» ASSIGNMENT:
Would you quote every entry exactly, dropping only the pictures?

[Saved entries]
- Opening Delimiter -

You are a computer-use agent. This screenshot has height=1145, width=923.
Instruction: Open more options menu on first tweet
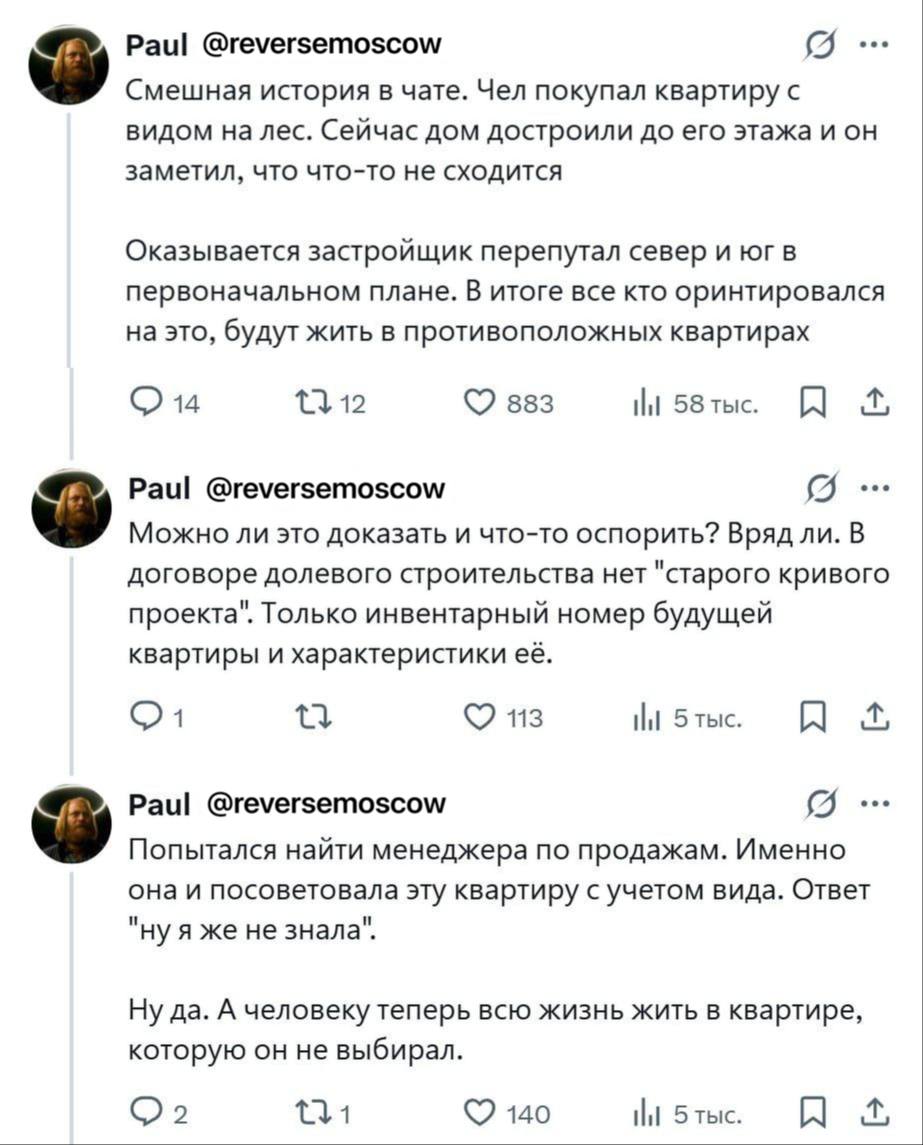point(870,45)
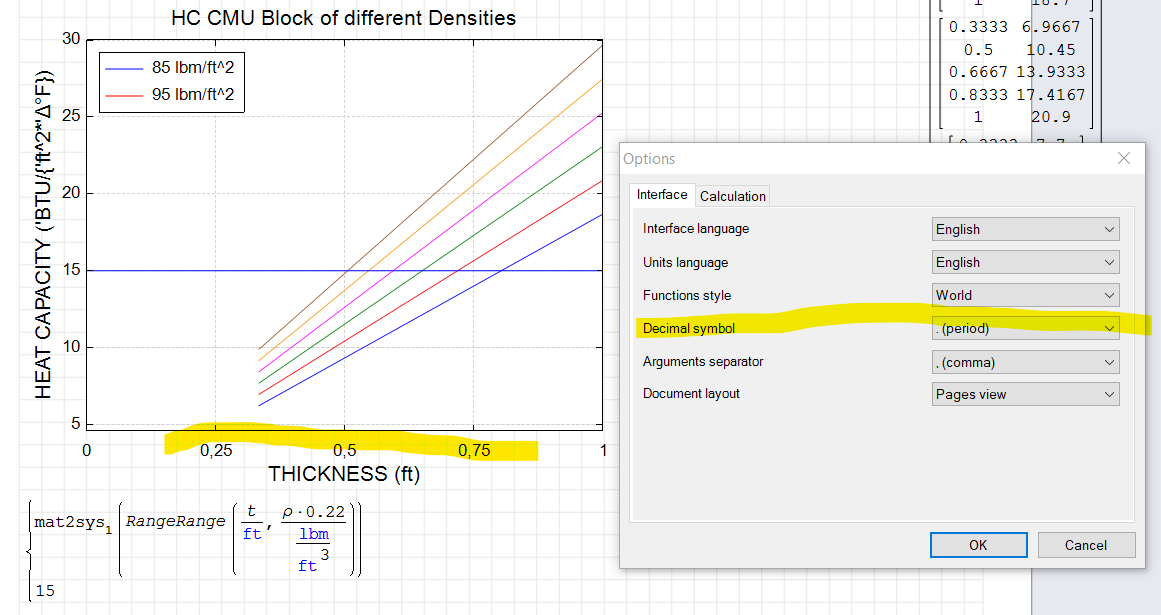Click the HEAT CAPACITY vertical axis label
This screenshot has width=1161, height=615.
tap(43, 235)
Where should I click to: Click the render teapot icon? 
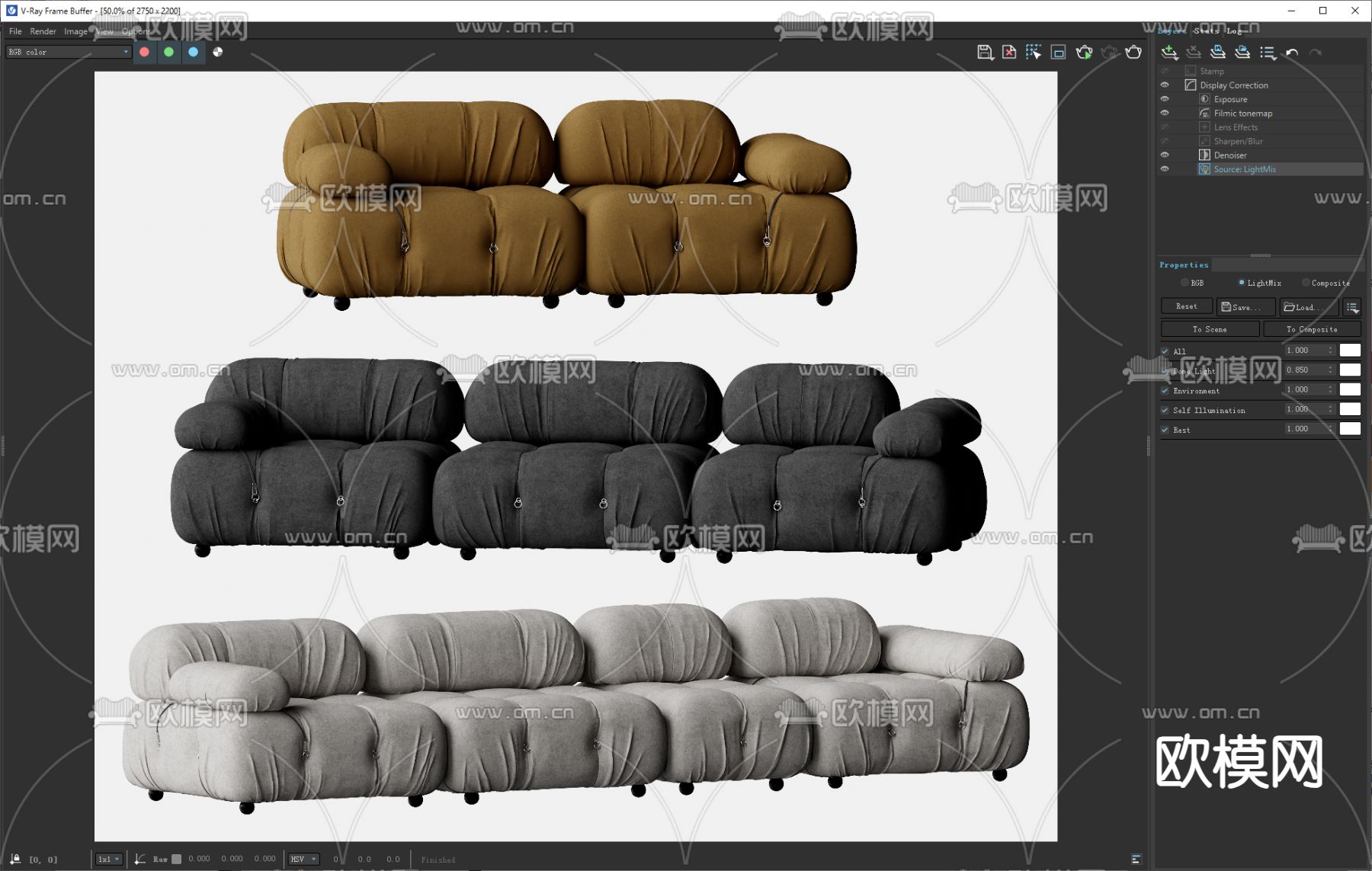coord(1133,53)
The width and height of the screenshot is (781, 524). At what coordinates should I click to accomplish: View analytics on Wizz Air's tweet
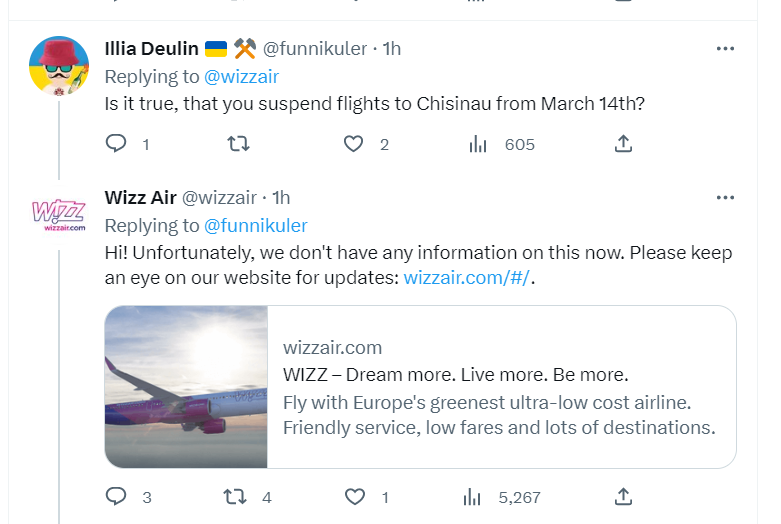(472, 496)
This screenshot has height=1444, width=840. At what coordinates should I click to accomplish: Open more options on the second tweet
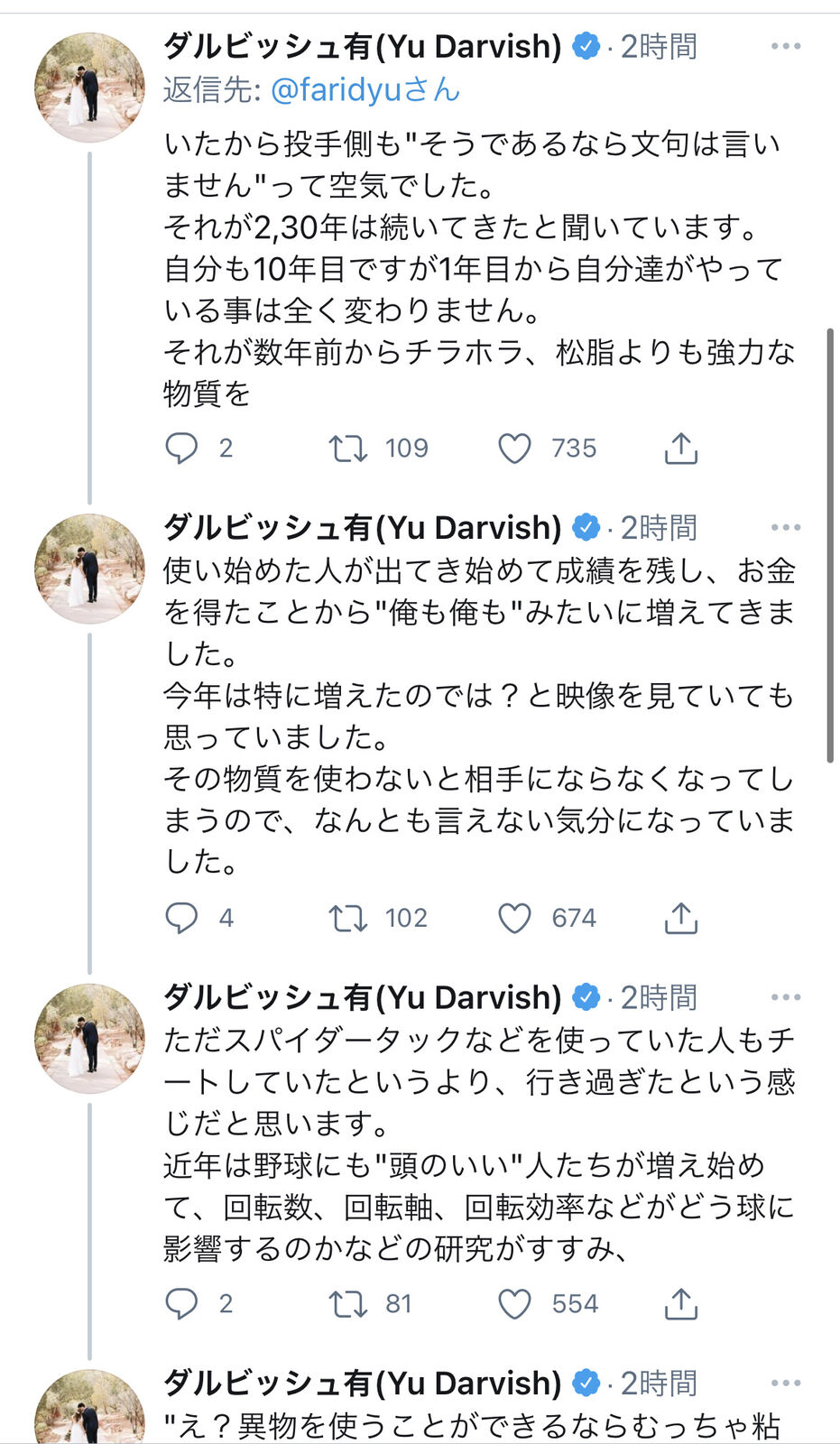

- Closing Delimiter -

» ANSWER SPACE:
You are a computer-use agent. This screenshot has height=1145, width=923.
Instruction: Open more options menu on first tweet
point(870,45)
Click the HEAT CAPACITY vertical axis label
This screenshot has width=1161, height=615.
tap(43, 235)
Where should I click to: Click the render teapot icon? 
coord(1133,53)
The width and height of the screenshot is (781, 524). At what coordinates should I click to accomplish: View analytics on Wizz Air's tweet
(472, 496)
This screenshot has height=1444, width=840. At what coordinates should I click to accomplish: Open more options on the second tweet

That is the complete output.